Na opinião do advogado especializado em direito eleitoral Amilton Augusto, outro desafio que o pleito vai delegar aos candidatos será a necessidade de convencer os eleitores a irem às urnas. “Além de buscar o voto, os políticos terão que conscientizar os cidadãos da importância do ato de votar”, afirma.
A chance de aumento nas taxas de abstenção também tem sido considerada nos debates em Brasília. Pessoas com mais de 70 anos, que já não eram obrigadas a votar, podem desistir de ir à seção eleitoral, já que quem passou dos 60 compõe o grupo mais vulnerável à Covid-19.
O presidente do TSE (Tribunal Superior Eleitoral), Luís Roberto Barroso, disse que o órgão estuda flexibilizar as punições para quem se ausentar do pleito e incluir o medo do vírus como uma das justificativas aceitáveis para não comparecer.
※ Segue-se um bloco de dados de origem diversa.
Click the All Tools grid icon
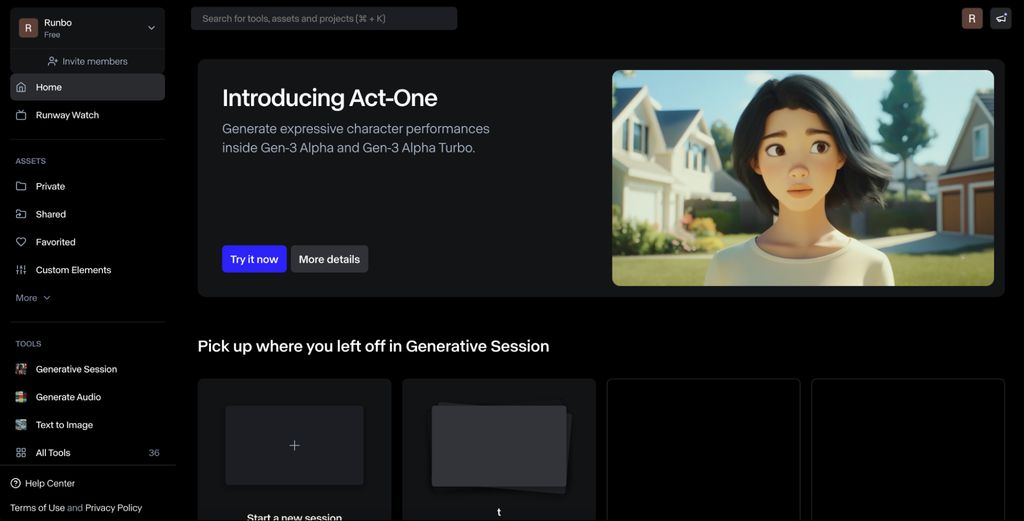Viewport: 1024px width, 521px height. (21, 453)
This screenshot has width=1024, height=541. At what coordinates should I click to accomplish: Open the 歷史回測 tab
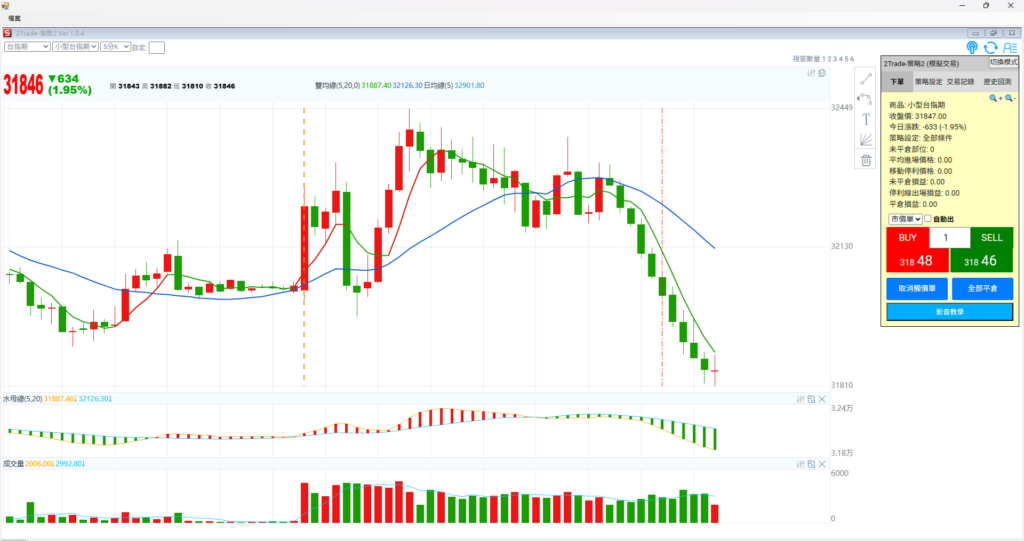997,82
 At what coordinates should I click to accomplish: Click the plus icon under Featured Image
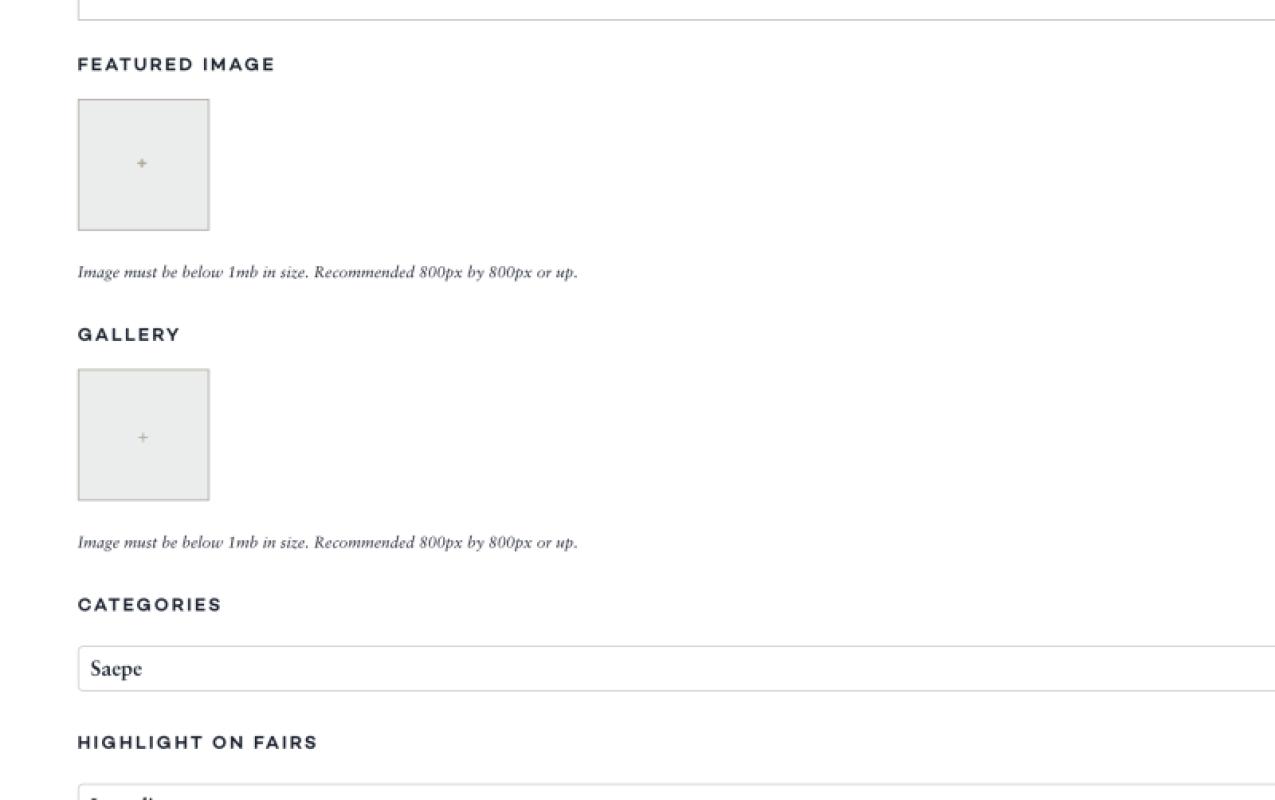(142, 163)
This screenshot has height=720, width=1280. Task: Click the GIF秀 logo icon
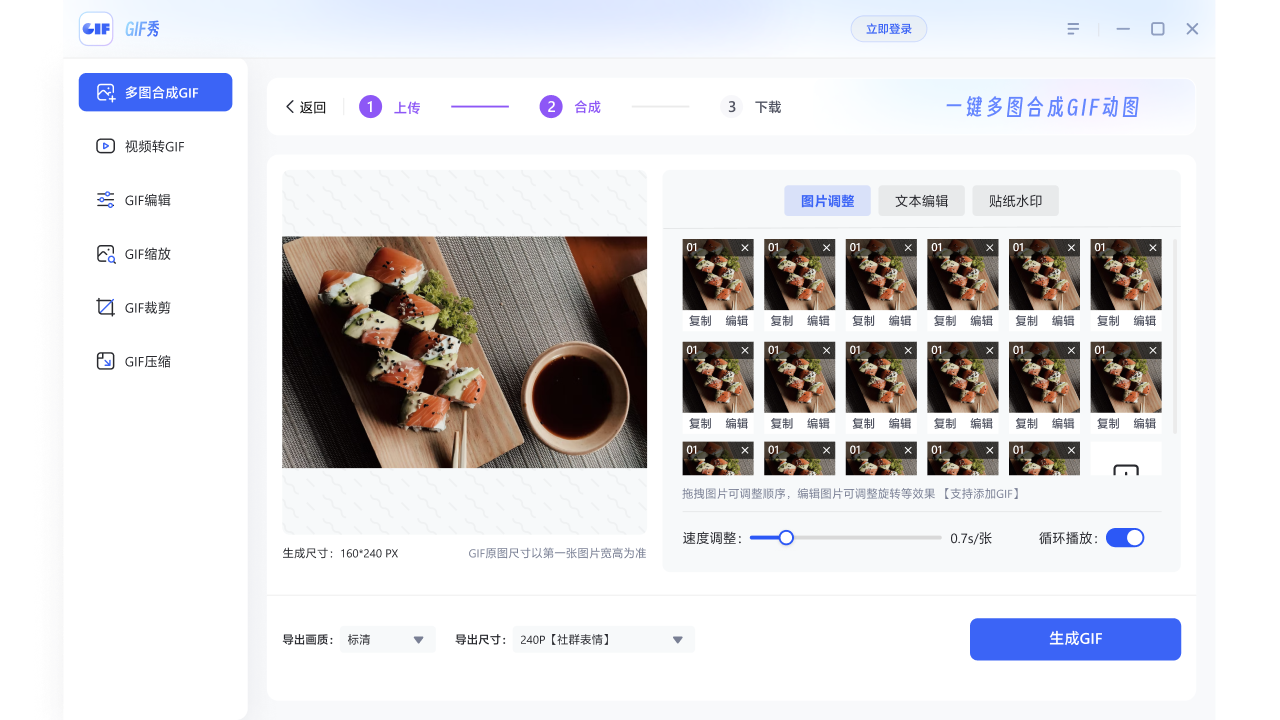96,28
Para além das questões práticas, estará em jogo algo mais sofisticado: o tipo de discurso que fisgará o eleitor. Estrategistas dizem que a mensagem capaz de cativar o voto dependerá da percepção que recairá, quando a campanha começar para valer, sobre os atuais gestores e políticos em geral.
“As estratégias tiveram e terão que mudar. Prefeitos que estavam apagados se mostraram bons líderes, e outros que vinham fazendo gestões elogiadas se atrapalharam na condução da pandemia”, diz Dantas.
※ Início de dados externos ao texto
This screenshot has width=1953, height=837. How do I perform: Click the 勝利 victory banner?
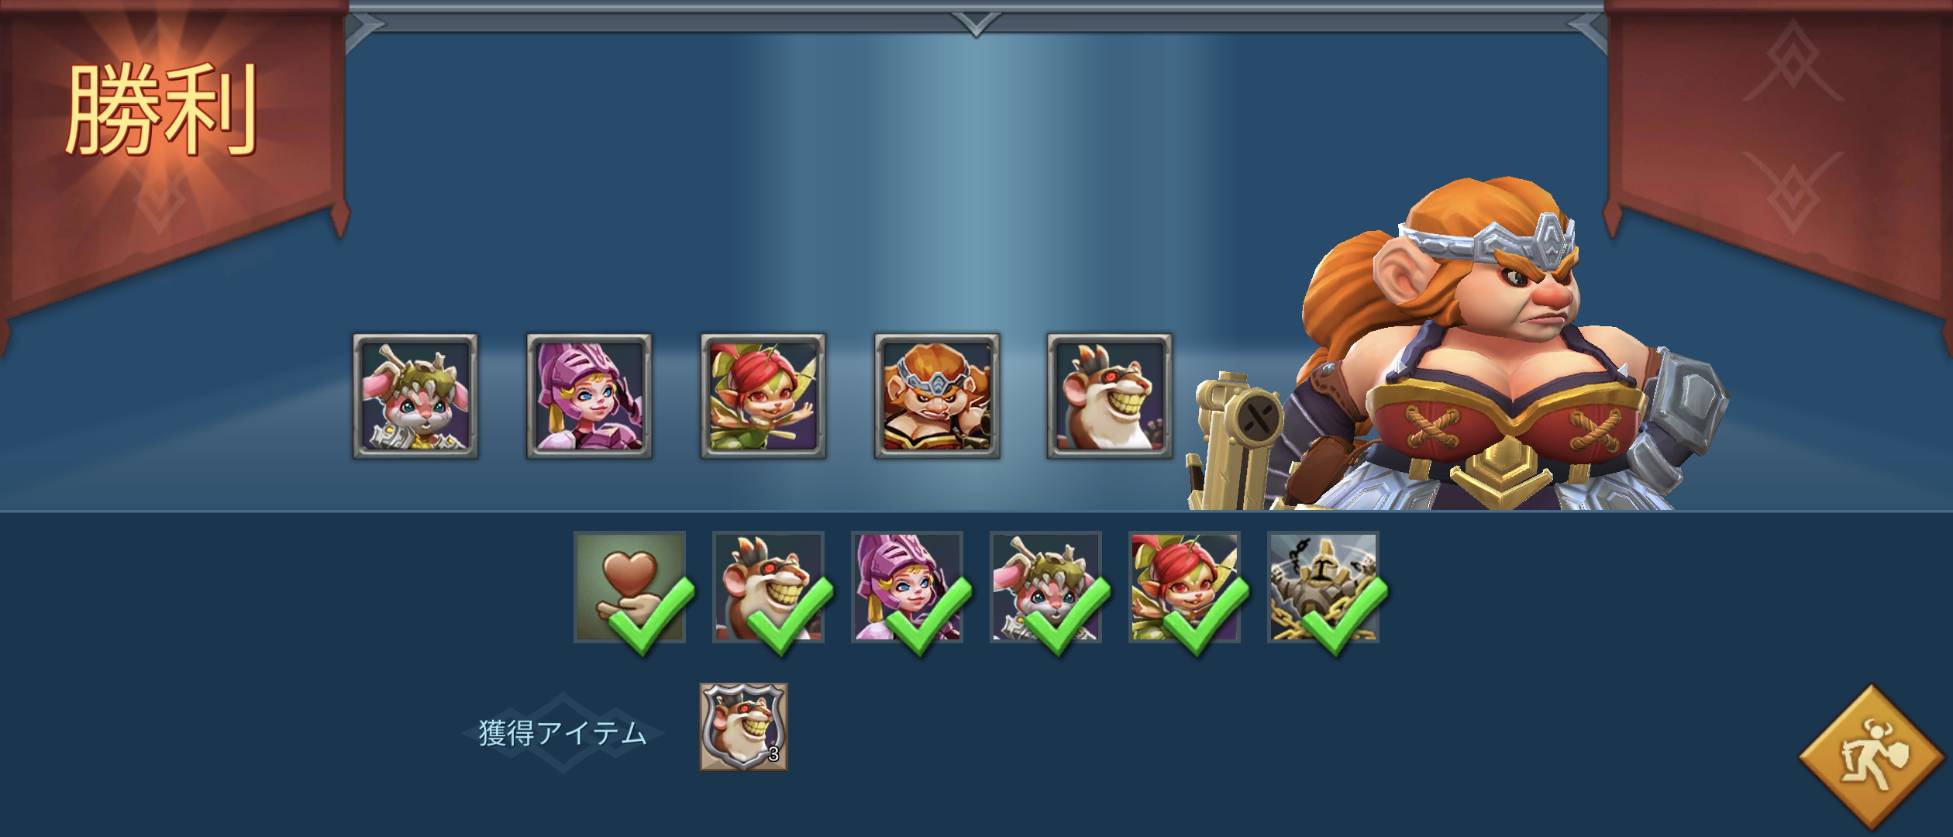point(160,110)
Em um momento que ainda é de projeções, o que se sabe com alguma certeza é que os candidatos terão que captar o sentimento da população e responder às demandas mais urgentes.
Plataformas de campanha que soarem extemporâneas, insensíveis ao momento ou despropositadas correm risco de fracasso. “Possivelmente, a pauta da saúde deve arrefecer até o período eleitoral e as questões econômicas vão se fortalecer, em virtude da piora da crise”, calcula o cientista político.
Para Mufarej, um entusiasta da oxigenação nos cargos eletivos, “o lado bom é que há uma rejeição a muitos dos atuais prefeitos, então se abre uma oportunidade para a renovação ou para a saída de famílias que estão há muito tempo no poder”.
“Não tem eleitor que vai estar feliz até lá (data das eleições). Ele pode estar revoltado ou desalentado. E o candidato terá que mostrar preparo e capacidade de enfrentar os problemas”, afirma o porta-voz do RenovaBR.